● Task to carry out: Please update the lines starting at the one containing "Task: Click the profile" and ending at the one containing "Looking at the screenshot, I should pos(829,599)." by replacing "swatch" with "chip", and return only those lines with everything else unchanged.

Source records
## START

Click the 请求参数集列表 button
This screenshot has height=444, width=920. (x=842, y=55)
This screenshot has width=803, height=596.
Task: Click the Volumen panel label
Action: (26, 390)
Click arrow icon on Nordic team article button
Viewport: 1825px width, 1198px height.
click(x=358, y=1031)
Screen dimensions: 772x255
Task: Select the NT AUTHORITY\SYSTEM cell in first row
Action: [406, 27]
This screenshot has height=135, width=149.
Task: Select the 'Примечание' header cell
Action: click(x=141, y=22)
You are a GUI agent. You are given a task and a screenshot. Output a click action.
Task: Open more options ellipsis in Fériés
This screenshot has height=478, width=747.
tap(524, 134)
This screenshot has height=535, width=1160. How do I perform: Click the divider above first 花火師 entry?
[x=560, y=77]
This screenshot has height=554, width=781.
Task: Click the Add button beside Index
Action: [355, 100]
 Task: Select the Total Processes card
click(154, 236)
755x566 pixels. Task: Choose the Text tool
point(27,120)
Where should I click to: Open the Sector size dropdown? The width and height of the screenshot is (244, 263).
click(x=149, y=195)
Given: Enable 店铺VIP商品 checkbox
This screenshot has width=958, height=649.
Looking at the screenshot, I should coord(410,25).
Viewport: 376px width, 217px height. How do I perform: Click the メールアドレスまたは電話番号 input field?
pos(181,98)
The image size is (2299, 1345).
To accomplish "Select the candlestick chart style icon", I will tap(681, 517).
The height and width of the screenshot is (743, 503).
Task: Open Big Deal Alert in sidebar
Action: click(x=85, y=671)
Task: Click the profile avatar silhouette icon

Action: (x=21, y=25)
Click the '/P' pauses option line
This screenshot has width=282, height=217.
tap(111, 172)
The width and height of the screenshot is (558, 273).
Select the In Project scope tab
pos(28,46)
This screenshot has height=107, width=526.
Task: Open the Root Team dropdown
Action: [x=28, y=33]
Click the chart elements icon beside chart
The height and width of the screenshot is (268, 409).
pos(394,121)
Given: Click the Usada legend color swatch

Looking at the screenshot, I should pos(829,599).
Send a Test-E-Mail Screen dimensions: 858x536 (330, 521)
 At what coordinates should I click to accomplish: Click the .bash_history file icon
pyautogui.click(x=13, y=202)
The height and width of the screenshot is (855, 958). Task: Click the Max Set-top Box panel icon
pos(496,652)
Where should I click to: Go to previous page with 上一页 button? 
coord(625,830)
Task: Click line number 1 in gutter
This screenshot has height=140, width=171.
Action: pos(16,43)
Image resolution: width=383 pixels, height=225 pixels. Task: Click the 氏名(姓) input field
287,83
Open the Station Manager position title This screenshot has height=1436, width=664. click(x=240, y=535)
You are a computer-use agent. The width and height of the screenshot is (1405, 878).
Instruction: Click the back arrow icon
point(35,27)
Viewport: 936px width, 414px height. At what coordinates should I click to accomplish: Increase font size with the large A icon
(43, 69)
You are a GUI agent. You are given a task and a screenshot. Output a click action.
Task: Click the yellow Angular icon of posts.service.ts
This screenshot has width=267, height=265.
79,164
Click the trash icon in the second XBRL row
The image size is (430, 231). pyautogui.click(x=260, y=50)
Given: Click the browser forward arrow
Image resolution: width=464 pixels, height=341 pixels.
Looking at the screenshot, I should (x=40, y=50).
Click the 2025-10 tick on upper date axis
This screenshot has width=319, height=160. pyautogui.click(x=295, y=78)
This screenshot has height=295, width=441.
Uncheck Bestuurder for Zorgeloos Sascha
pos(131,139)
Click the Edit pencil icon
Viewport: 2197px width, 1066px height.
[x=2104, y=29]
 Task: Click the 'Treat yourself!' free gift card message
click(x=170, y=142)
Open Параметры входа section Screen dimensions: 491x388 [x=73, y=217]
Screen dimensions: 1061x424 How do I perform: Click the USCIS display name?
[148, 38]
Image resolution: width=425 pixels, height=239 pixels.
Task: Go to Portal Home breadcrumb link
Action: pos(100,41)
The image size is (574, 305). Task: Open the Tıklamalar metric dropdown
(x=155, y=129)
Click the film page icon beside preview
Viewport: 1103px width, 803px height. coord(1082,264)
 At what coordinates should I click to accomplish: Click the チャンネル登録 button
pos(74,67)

## END

● Exercise result:
Task: Click the profile avatar silhouette icon

Action: (x=21, y=25)
Click the '/P' pauses option line
This screenshot has width=282, height=217.
tap(111, 172)
The width and height of the screenshot is (558, 273).
Select the In Project scope tab
pos(28,46)
This screenshot has height=107, width=526.
Task: Open the Root Team dropdown
Action: [x=28, y=33]
Click the chart elements icon beside chart
The height and width of the screenshot is (268, 409).
pos(394,121)
Given: Click the Usada legend color chip

Looking at the screenshot, I should pos(829,599).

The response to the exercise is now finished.